## ASSIGNED TASK
Using the data below, work out how many of its lines contain "next", and give that number with nothing added.

## DATA FOR ANALYSIS
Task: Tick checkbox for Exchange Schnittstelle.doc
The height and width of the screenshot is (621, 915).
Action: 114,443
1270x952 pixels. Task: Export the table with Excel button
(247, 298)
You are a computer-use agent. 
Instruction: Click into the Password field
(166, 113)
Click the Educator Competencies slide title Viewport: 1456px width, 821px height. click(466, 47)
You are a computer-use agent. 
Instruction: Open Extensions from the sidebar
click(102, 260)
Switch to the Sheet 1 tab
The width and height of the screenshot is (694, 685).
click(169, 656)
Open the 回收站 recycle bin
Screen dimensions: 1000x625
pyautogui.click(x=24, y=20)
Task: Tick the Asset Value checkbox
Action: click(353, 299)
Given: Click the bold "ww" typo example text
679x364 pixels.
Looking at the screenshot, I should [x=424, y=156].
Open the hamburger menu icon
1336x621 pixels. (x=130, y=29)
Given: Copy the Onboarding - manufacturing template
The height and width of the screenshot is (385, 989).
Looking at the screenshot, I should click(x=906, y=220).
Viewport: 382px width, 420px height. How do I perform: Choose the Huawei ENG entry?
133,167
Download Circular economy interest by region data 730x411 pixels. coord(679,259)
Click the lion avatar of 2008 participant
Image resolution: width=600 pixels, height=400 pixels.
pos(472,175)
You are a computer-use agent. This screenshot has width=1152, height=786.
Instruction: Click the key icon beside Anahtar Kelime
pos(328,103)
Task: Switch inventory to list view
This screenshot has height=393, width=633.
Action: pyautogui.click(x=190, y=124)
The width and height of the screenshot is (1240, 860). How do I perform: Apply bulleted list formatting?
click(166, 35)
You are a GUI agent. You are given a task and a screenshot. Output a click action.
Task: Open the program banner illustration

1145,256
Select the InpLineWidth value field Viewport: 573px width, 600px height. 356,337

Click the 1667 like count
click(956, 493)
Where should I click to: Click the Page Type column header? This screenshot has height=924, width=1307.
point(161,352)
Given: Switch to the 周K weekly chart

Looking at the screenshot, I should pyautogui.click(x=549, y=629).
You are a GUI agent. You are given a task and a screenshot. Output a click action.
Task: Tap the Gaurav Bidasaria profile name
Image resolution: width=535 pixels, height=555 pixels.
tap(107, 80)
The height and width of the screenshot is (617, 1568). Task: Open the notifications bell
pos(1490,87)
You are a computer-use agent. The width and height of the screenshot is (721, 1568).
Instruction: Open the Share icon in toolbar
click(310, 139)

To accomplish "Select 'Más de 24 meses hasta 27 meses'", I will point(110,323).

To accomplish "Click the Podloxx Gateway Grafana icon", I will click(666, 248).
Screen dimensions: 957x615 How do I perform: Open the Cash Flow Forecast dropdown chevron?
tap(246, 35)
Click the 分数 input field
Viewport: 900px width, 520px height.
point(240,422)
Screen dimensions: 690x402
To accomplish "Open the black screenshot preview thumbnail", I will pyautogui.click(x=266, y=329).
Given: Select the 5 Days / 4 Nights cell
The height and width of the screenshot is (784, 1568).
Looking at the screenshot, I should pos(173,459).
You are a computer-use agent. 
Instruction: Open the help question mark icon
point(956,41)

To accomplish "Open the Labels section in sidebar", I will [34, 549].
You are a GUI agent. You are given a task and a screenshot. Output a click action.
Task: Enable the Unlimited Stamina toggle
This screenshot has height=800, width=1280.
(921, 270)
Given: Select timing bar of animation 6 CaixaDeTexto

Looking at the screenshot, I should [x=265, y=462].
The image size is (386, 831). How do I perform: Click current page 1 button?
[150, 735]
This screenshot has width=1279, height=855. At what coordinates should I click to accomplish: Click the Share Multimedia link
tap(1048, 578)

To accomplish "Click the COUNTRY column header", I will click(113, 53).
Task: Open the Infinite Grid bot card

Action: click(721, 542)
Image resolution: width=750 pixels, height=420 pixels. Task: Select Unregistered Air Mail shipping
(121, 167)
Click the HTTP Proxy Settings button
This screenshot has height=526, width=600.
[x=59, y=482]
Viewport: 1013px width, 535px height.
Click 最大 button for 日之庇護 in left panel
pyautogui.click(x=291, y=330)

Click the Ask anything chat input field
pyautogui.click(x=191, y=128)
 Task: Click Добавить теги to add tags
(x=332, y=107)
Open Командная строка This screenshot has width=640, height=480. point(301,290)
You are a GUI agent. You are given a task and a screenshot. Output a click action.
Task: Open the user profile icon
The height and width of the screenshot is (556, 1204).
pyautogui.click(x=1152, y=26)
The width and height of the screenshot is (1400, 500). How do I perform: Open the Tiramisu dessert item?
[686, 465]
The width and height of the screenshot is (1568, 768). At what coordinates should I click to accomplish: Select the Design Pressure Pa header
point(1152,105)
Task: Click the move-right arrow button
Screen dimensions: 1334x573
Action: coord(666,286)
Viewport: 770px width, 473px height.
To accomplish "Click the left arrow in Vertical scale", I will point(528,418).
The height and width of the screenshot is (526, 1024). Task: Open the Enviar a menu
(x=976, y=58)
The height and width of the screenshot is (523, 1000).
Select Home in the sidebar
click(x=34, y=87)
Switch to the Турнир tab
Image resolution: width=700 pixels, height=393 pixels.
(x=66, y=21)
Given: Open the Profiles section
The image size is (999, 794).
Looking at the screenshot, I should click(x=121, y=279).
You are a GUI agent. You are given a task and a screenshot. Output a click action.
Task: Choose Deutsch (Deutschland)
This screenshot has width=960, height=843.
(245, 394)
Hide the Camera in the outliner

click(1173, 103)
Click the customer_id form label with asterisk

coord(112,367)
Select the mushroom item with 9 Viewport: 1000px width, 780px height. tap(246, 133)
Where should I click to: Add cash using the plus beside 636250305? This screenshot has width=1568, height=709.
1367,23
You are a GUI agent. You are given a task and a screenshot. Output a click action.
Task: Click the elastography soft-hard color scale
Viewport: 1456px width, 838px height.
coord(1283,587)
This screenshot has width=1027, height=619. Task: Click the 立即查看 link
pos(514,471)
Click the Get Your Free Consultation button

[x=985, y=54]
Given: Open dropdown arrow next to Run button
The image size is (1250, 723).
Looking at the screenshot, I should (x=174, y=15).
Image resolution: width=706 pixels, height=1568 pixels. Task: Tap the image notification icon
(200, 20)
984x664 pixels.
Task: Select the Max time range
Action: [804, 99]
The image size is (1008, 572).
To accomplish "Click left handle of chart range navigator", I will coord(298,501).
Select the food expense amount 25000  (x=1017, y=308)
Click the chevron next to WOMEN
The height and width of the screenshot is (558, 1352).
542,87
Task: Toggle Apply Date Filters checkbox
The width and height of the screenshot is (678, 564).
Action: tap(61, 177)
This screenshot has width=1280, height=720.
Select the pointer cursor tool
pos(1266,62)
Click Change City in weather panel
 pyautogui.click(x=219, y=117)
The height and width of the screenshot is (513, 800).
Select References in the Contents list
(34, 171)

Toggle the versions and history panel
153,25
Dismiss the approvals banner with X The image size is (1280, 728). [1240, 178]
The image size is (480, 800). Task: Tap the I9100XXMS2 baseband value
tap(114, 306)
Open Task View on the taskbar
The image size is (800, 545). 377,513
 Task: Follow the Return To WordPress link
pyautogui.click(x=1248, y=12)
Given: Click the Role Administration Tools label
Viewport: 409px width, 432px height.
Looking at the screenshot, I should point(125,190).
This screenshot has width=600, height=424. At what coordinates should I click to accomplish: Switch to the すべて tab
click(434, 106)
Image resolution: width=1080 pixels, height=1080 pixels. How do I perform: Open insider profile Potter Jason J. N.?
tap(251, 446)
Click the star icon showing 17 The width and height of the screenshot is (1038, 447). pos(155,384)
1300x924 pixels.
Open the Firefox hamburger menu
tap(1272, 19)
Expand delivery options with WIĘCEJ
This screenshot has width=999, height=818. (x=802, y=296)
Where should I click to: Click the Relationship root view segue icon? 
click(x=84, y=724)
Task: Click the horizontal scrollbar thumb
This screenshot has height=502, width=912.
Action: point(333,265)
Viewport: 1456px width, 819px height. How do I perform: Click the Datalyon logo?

## RESULT
2